Space & Practicality Space & Practicality - 3 stars

It may be based on the hugely versatile Land Rover Discovery, but the Range Rover Sport is nowhere near as practical as its more utilitarian cousin. Most owners won’t bother about this, but the Sport is best regarded as a four seater as it’s quite a squish to get three abreast in the rear bench. There’s also a lot of intrusion from the rear wheelarches into the door apertures, which makes entry trick and potentially a little dirty if the car has been doing some muddy acts. Up front, it’s a better story where the driver and passenger are well catered for and the driver enjoys superb all-round vision thanks to the height of the Sport from the ground. The dash of the revised Sport is a cleaner looking affair, with fewer buttons and a classier look.
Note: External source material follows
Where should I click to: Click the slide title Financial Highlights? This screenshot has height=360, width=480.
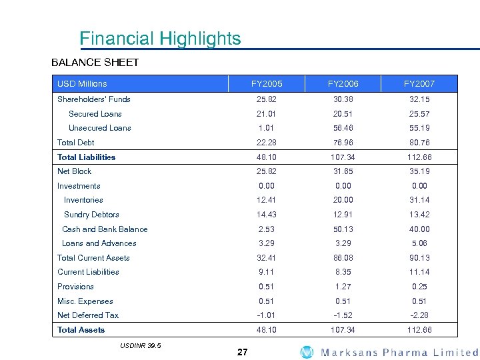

A generous boot is accessed either through the whole tailgate lifting up or via the separately opening tailgate glass for quick reach-in access.

Ownership & Value Ownership & Value - 3 stars

Running costs for the Sport Supercharged are not for the faint of heart or wallet. Average economy comes in at 19.0mpg and you’ll be unlikely to witness this unless you drive gently on the motorway for most of your time in the car. Carbon dioxide emissions of 348g/km will punish company car drivers, while hefty insurance ratings will raid the piggy bank. Residual values for the Sport are always better with a turbodiesel engine, so don’t expect miracles from the Supercharged when it comes time to sell up. At least in the meantime you’ll enjoy almost unparalleled levels of luxury thanks to leather seats, cruise and climate controls, satellite navigation and huge alloy wheels all as standard.